The rules of the National Court contain a comprehensive statement of the procedure to be followed in cases involving contempt of court (0 14, r 38) and in other situations where the contempt complained of is in connection with proceedings in the court (0 14, r 42).

The correct procedure in a case such as this one would be by notice of motion or originating summons with supporting evidence by way of affidavit (0 14, r 44), and see the State v Mark Taua, Re AwaitaContempt Proceedings [1985] PNGLR 179. The State Prosecutor would be a competent person to initiate such proceedings.

If the correct procedure had been adopted, the matter would, in our view, need to be listed before another judge, due to the events which took place in the Judge’s chambers.

PENALTY

As this appeal was determined principally on the issue of the evidence before the trial judge there was little need for argument on the question of penalty and order for enforcement.

However, we consider that we should make reference to the penalty imposed by the trial judge where he ordered that the lawyer be fined K100 and precluded him from appearing before any court until the fine was paid.

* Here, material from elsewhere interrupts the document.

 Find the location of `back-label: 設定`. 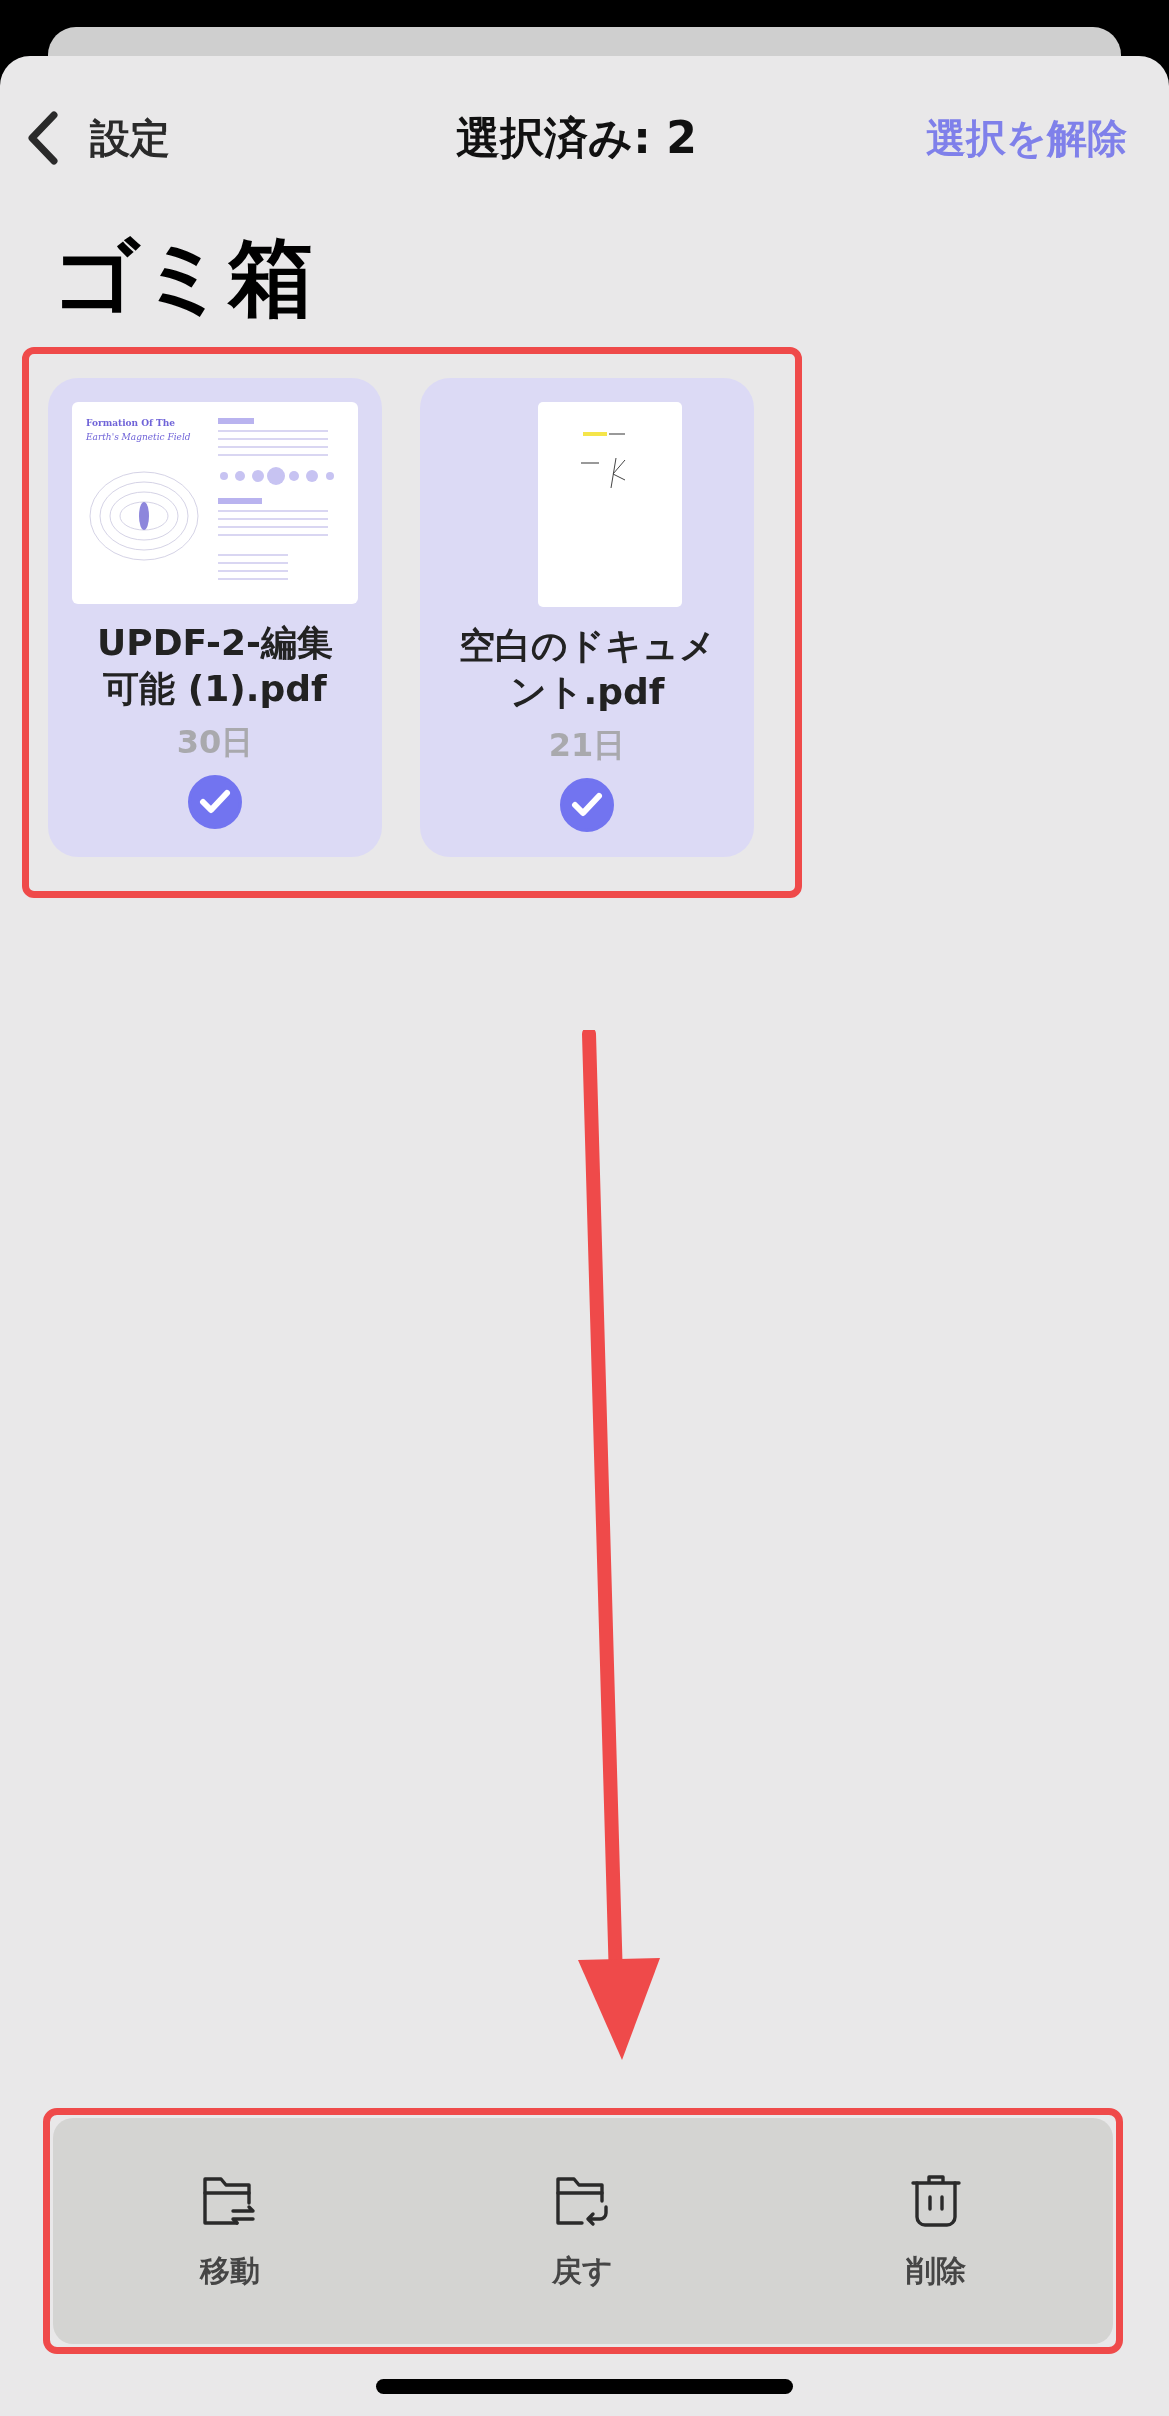

back-label: 設定 is located at coordinates (130, 138).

A similar sanction of enforcement was used in The State v Mark Taua, Re AwaitaContempt Proceedings, where after imposing a fine of K1,000, the court ordered “that until that fine is paid, you are barred from the precincts of the National Court in Papua New Guinea”.

The continued application of the sanction whereby a lawyer is precluded from appearing until a fine is paid needs to be very cautiously considered as it appears to raise substantive issues as to the power of the court to so order, the relationship between the courts power and the provisions of the Lawyers Act, (Ch No 91) the issue of whether such a method of enforcement is legal and whether such a sanction amounts to double punishment and is harsh and oppressive.

Appeal allowed

Lawyer for appellant: Anthony Regan.